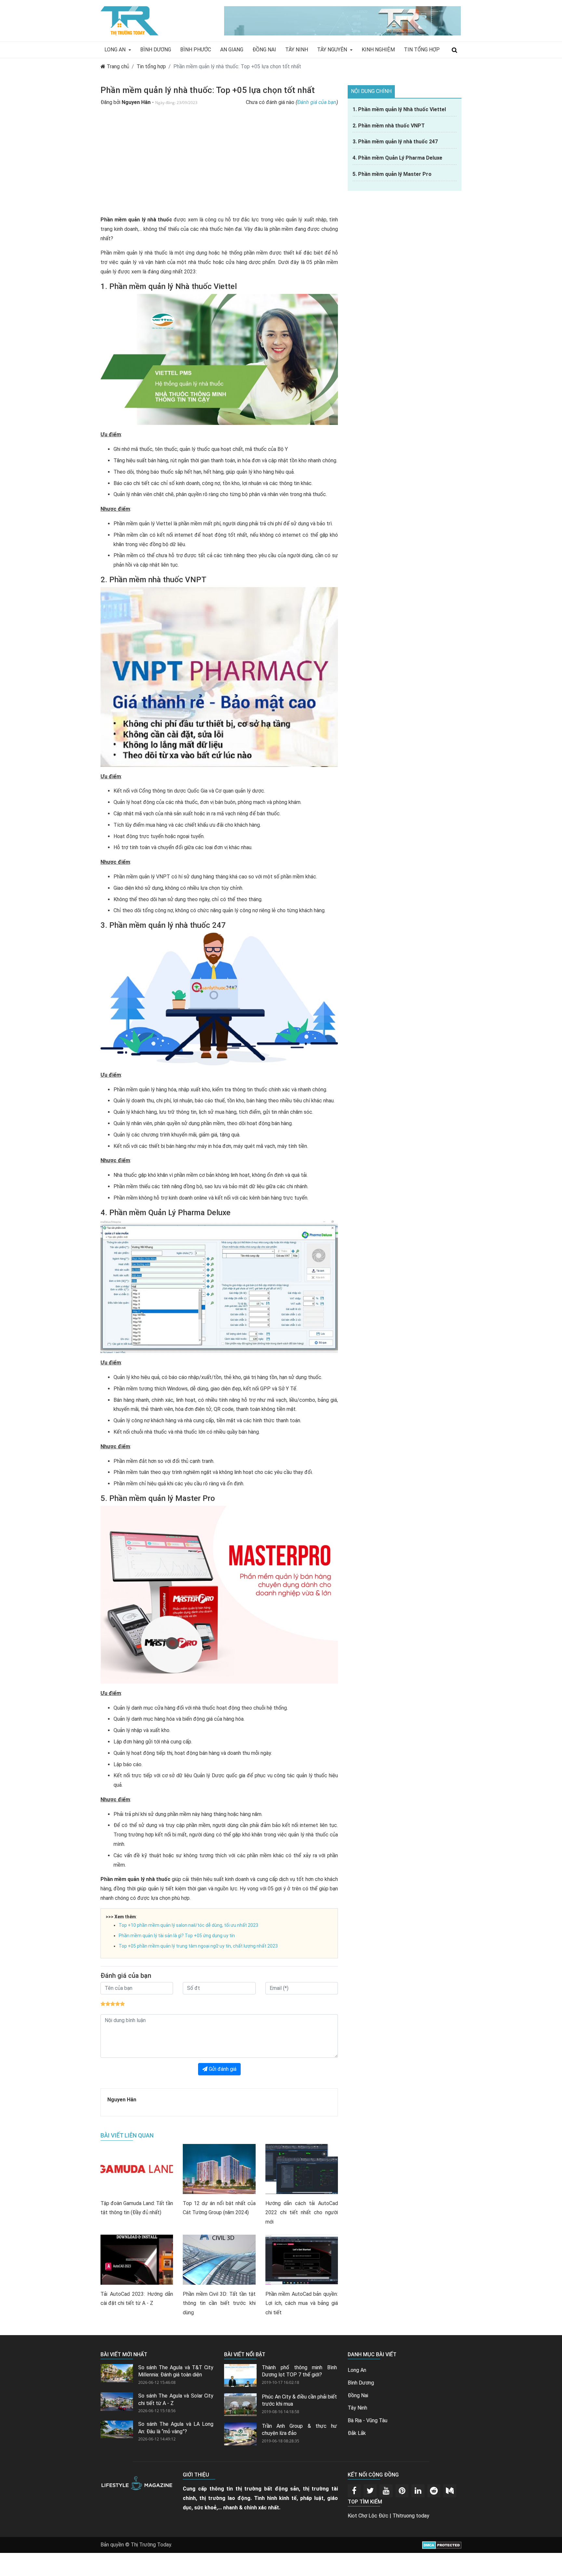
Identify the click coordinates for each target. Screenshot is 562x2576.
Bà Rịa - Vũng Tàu (367, 2420)
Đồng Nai (264, 49)
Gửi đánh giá (221, 2069)
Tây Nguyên (332, 49)
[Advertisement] (219, 164)
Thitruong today (411, 2516)
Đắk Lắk (357, 2433)
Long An (115, 49)
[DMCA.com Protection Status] (442, 2545)
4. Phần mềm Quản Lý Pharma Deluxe (397, 158)
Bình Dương (155, 49)
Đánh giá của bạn (316, 102)
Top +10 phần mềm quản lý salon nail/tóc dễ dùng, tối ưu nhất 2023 (188, 1925)
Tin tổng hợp (151, 66)
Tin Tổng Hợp (422, 49)
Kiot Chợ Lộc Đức (368, 2516)
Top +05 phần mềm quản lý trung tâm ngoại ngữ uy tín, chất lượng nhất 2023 (198, 1946)
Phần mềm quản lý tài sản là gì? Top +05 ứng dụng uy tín (177, 1935)
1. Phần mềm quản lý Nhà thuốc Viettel (399, 109)
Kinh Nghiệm (378, 49)
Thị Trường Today (151, 2545)
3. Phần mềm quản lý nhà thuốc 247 (395, 141)
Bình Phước (195, 49)
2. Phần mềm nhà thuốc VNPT (389, 126)
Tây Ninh (296, 49)
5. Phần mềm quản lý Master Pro (392, 174)
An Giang (231, 49)
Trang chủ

◆ What to do ◆
Every line above goes into your copy exactly; no images go in.

◆ Result of this exercise ◆
Identify the click coordinates for each target. Screenshot is 562x2576.
Bà Rịa - Vũng Tàu (367, 2420)
Đồng Nai (264, 49)
Gửi đánh giá (221, 2069)
Tây Nguyên (332, 49)
[Advertisement] (219, 164)
Thitruong today (411, 2516)
Đắk Lắk (357, 2433)
Long An (115, 49)
[DMCA.com Protection Status] (442, 2545)
4. Phần mềm Quản Lý Pharma Deluxe (397, 158)
Bình Dương (155, 49)
Đánh giá của bạn (316, 102)
Top +10 phần mềm quản lý salon nail/tóc dễ dùng, tối ưu nhất 2023 (188, 1925)
Tin tổng hợp (151, 66)
Tin Tổng Hợp (422, 49)
Kiot Chợ Lộc Đức (368, 2516)
Top +05 phần mềm quản lý trung tâm ngoại ngữ uy tín, chất lượng nhất 2023 (198, 1946)
Phần mềm quản lý tài sản là gì? Top +05 ứng dụng uy tín (177, 1935)
1. Phần mềm quản lý Nhà thuốc Viettel (399, 109)
Kinh Nghiệm (378, 49)
Thị Trường Today (151, 2545)
3. Phần mềm quản lý nhà thuốc 247 (395, 141)
Bình Phước (195, 49)
2. Phần mềm nhà thuốc VNPT (389, 126)
Tây Ninh (296, 49)
5. Phần mềm quản lý Master Pro (392, 174)
An Giang (231, 49)
Trang chủ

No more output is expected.